● Task brief:
Find the word "agent" below. Copy each line that has it.

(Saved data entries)
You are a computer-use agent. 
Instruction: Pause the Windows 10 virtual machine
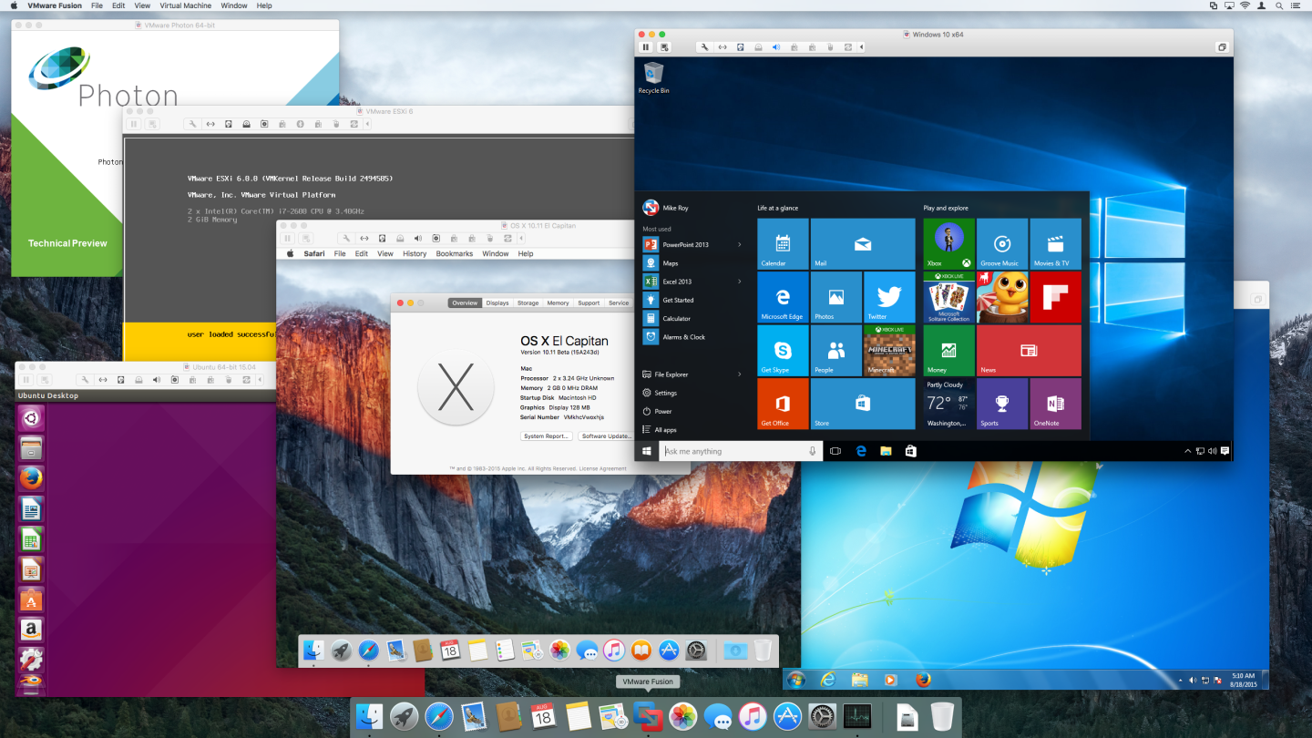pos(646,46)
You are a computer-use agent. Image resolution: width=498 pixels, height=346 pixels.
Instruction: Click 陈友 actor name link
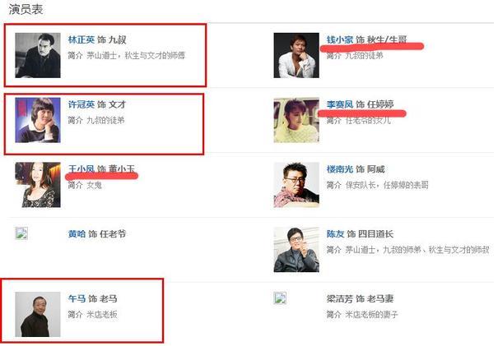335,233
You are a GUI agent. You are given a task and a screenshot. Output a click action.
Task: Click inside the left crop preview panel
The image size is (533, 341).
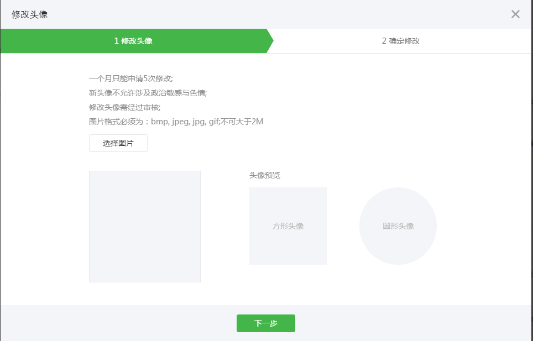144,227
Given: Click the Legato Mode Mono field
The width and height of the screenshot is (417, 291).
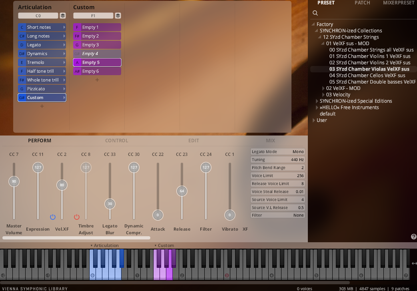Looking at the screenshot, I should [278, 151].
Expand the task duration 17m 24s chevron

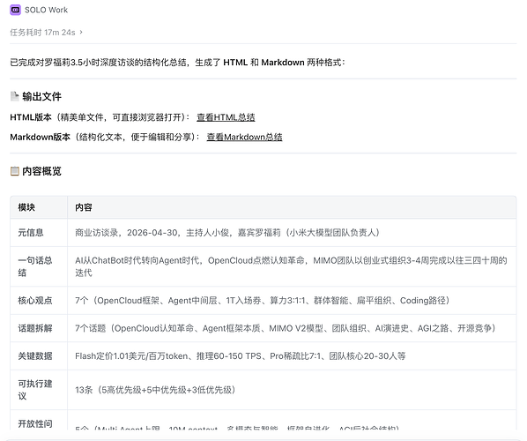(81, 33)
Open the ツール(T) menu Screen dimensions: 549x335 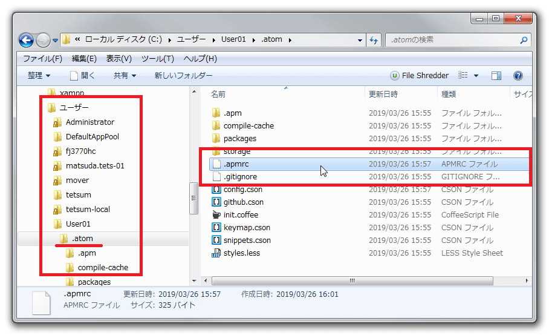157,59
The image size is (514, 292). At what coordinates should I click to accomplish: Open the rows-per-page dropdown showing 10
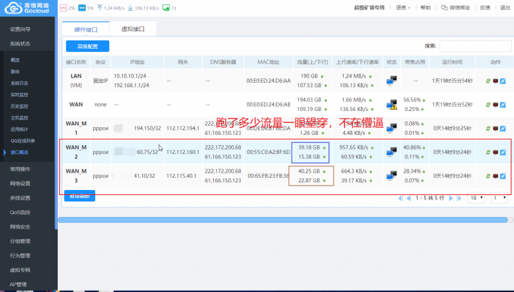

--

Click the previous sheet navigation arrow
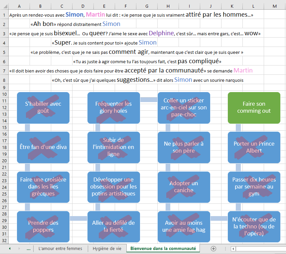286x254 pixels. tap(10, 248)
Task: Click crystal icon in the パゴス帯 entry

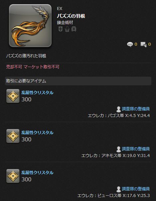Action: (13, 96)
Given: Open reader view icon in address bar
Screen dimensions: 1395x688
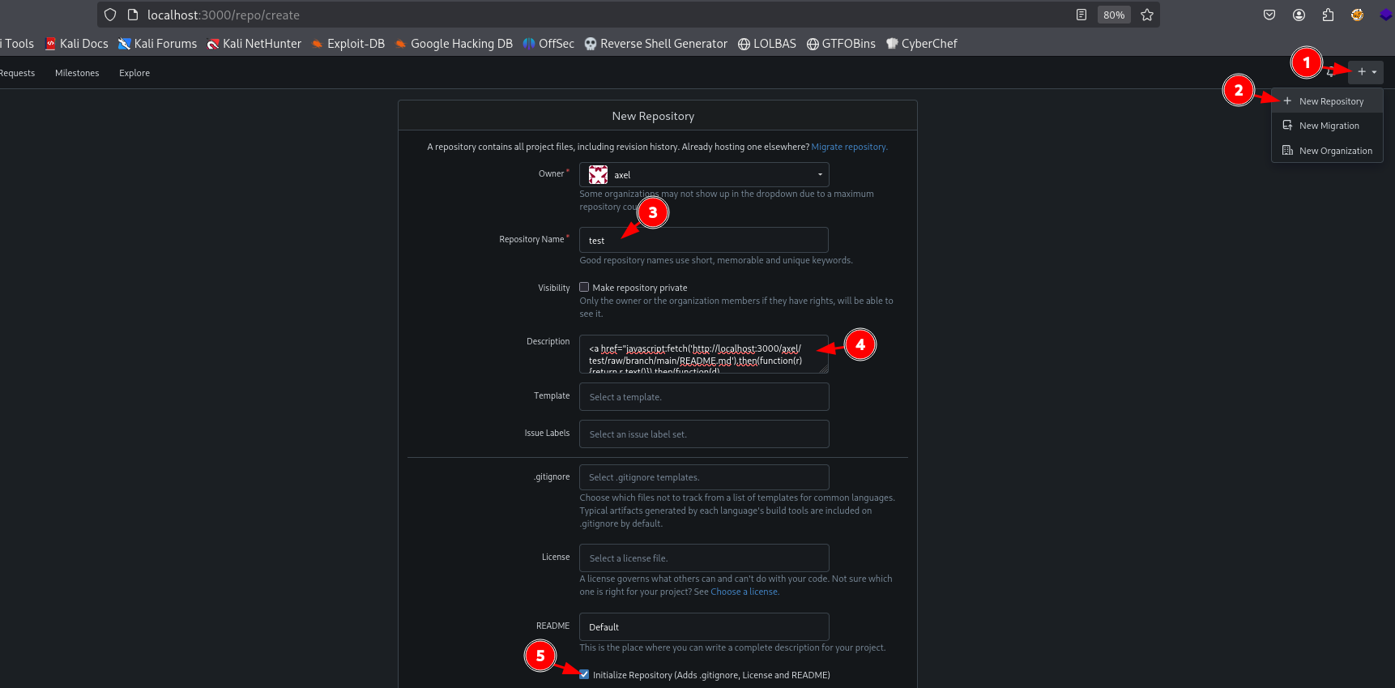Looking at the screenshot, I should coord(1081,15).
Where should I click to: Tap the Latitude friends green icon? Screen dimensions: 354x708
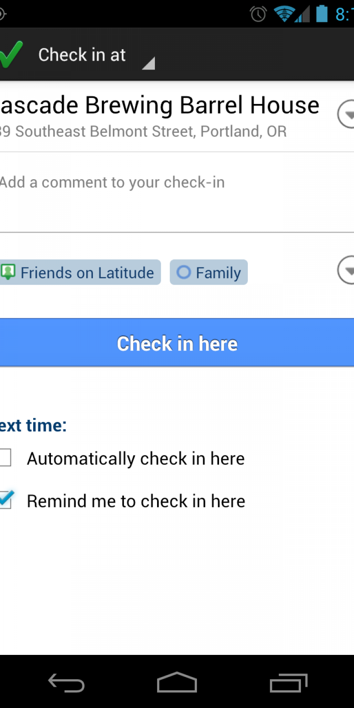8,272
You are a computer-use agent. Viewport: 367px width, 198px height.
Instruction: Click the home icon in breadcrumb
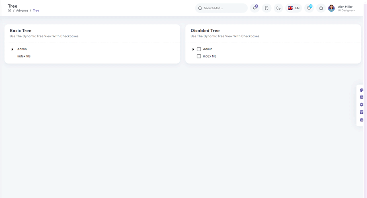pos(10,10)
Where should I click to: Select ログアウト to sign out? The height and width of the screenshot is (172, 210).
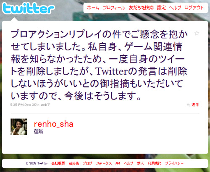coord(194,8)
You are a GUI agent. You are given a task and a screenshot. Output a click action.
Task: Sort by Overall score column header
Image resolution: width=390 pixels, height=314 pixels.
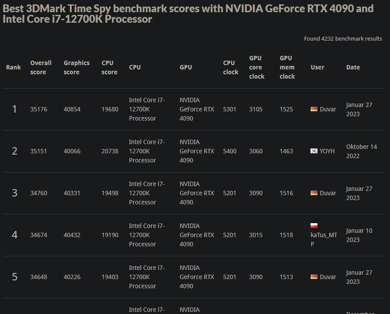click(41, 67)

...

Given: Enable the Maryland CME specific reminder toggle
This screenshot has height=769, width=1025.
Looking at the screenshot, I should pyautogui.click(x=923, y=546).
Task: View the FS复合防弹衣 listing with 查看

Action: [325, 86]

● Expected answer:
You are a computer-use agent. 
You are a computer-use agent. Image resolution: width=498 pixels, height=346 pixels.
You are a GUI agent. You are given a task and a screenshot. Output a click action.
You are a computer-use agent. Viewport: 367px width, 198px height.
You are a GUI agent. You are given a task and a screenshot. Output a click action.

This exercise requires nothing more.